Question

I've joined a very large new company who have very different ideas about what constitutes quality in development. In trying to convince managers about what should change, are there any well accepted documents about development practices in an agile environment?

We work in mobile development and the existing developers are more concerned about speed and deadlines, rather than the following...

  • unit testing,
  • testing coverage %
  • code review,
  • having any merge/pull requests
  • using separate branches for features vs everyone committing directing to dev branch.
  • what should block code merges/accepting pull requests,
Was it helpful?

Solution

The bullet points you describe in your question are all either ways to measure code quality or support processes. While they do attempt to verify that your code meets a particular quality standard and provide some organizational tools, they don't actually produce good quality code.
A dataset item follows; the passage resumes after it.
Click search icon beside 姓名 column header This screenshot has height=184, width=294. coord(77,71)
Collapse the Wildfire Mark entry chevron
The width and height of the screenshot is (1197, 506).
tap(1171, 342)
Sensible software development practices do that.

Let's take your bullets in turn:

Unit testing

The purpose of unit testing is to validate method functionality, provide some test automation, allow refactoring to proceed without breaking existing code, and to encourage good design. You and I both believe that it's a good practice, but there are coders who can produce good code without unit tests. How do you tell those folks that they now have to do it your way?

Testing coverage

Mostly a red herring, having a high degree of testing coverage is widely believed to demonstrate and prove that your code works, when the reality is that simplifying your code so that you need less test coverage is probably a better practice.

Code Review

How many shops actually take the time to do this? I have yet to work in one.

Having any Merge/Pull Requests

Git workflow is a scene all unto itself. Git is a Swiss Army knife with 30 gadgets, when most shops probably only need 5. Do you need a sensible Git workflow? Absolutely. Does it involve Pull Requests? Not necessarily. If you are a project owner on Github, then you'll deal with Pull Requests. But if you're part of an internal team, I don't see how Pull Requests are relevant.

Using separate branches for features

This has some merit, but merging can be a very difficult process, and unless you're very disciplined, staying out of the main branch until your done with your feature (and then resolving the inevitable conflicts when you merge your branch back into the main trunk) can become a nightmare.

What should block code merges/accepting pull requests

It should probably build. Beyond that, you have to decide how much top-level authority you need. Does a team leader review all requests before commit? Again, I've never work in a shop that required this.

So what is the point?

The point is that these processes are all ceremony. None of them have anything to do with code quality, except insofar as they provide checks and balances to whatever effective coding practices are already in place to produce high-quality code.

OTHER TIPS

There's always the Joel Test which I vaguely remembered and instantly found as the highest Google result for "programming team quality" so I would say it is widely known if not "accepted", and consists of the following elements:

  1. Do you use source control?
  2. Can you make a build in one step?
  3. Do you make daily builds?
  4. Do you have a bug database?
  5. Do you fix bugs before writing new code?
  6. Do you have an up-to-date schedule?
  7. Do you have a spec?
  8. Do programmers have quiet working conditions?
  9. Do you use the best tools money can buy?
  10. Do you have testers?
  11. Do new candidates write code during their interview?
  12. Do you do hallway usability testing?

And if you can't answer "yes" to at least 10 of those you have a problem.